SBA loan modifications can be a more complicated request, simply because the relief sought out by the before owner is long-term. However, we often experience that bankers review loan modification requests in a similar manner of that of deferment requests, often to the demise of the business owner. The documentation supporting the request is similar; tax returns, personal financial statements, and business financials. If left to their own, many banks will make their determination with just this information and nothing else. The flaw there is that in addition to the criteria listed above, the bank makes projections for the future performance of the business without input from the owner. Banks must project the likelihood of a business honoring a long term modification, and to do that, they must have some expectation of the future business performance. Allowing the banks to complete that exercise without the business owner’s input often results in inaccuracies that have negative consequences. Therefore we highly suggest that every modification request includes the following two pieces, even if the lender does not request them:

  1. Letter of Explanation–This is a formal written letter from the business owner to his banker.  It should summarize all conversations had to date with the banker, discuss the current financial standing of the company, and spell out exactly what is being requested of the bank and why the business will be able to honor such a request.
  2. Cash Flow Pro FormaMany business owners have no experience when it comes to projecting accurately and may need the assistance of an expert to do so. An accurate pro forma is a critical element in obtaining a modification from your lender, so seek help if you do not know how to put one together or download this guide. By providing accurate, month-by-month projections going out at least 12 months, it takes the guess work out of the equation for the bank. They no longer have to make assumptions based on past performance alone and therefore will not come to inaccurate conclusions.

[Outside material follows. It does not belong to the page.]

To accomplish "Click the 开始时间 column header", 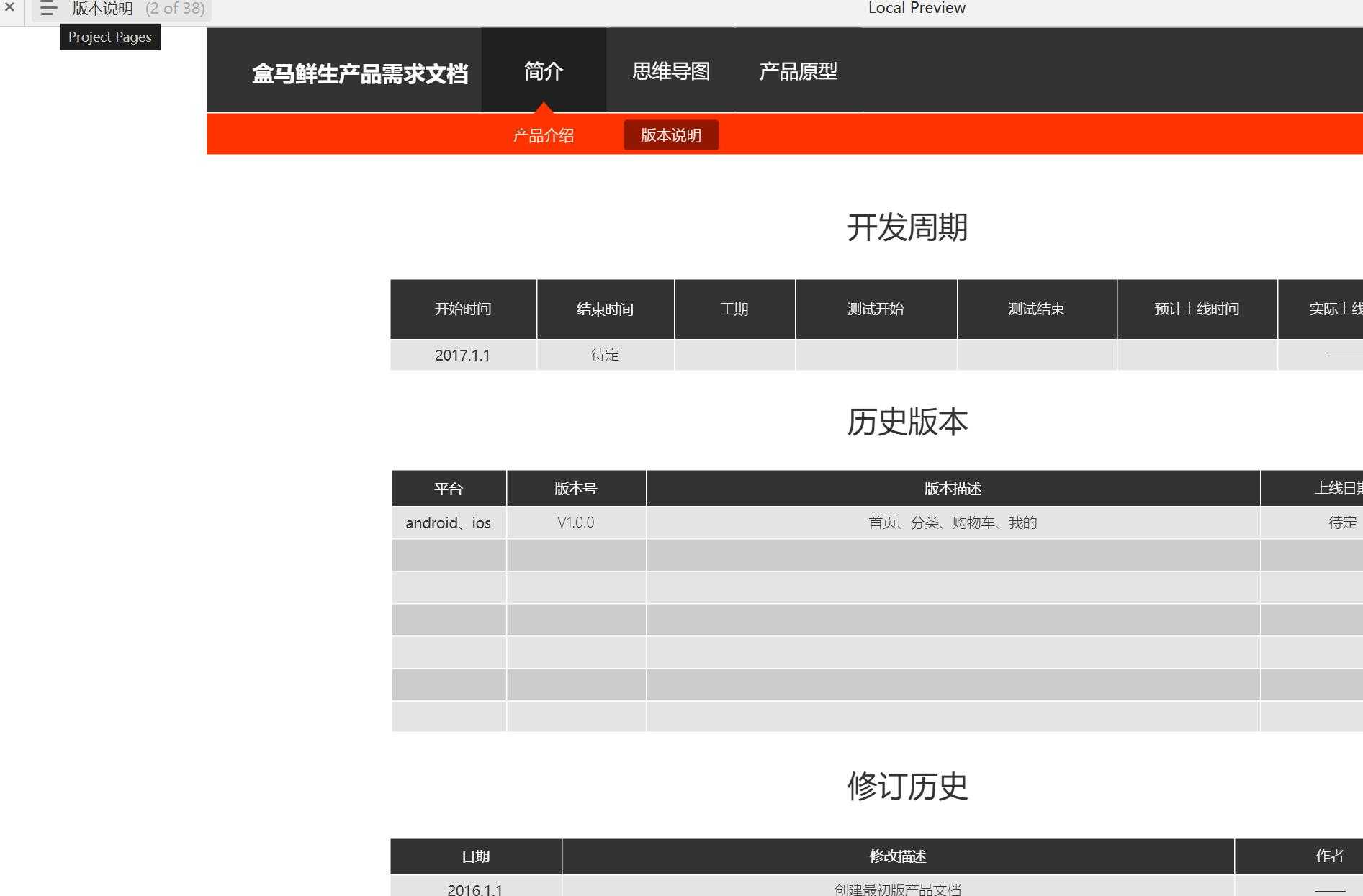I will [x=463, y=309].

These two items tell your story. Many of these decisions are made by committees of bankers and not just the representative you may regularly speak with. Therefore without these items, your voice is not heard throughout the process, and you have no platform in which to affect the outcome.

Regardless of what form of relief you and your business are seeking, it is highly advised that you seek the assistance of an expert prior to engaging in negotiations with your bank. Not only will they represent your best interest during the negotiating and assure the best terms of relief possible but they will also be able to assist in creating and presenting a package that will be approved by your lenders.

Remember, this is a very delicate dance and an expert that has done this many times will be able to guide you through all the landmines that are out there. Whether you take on the negotiation yourself or hire an expert we wish you the best of luck in your negotiations and may your business survive this rocky patch!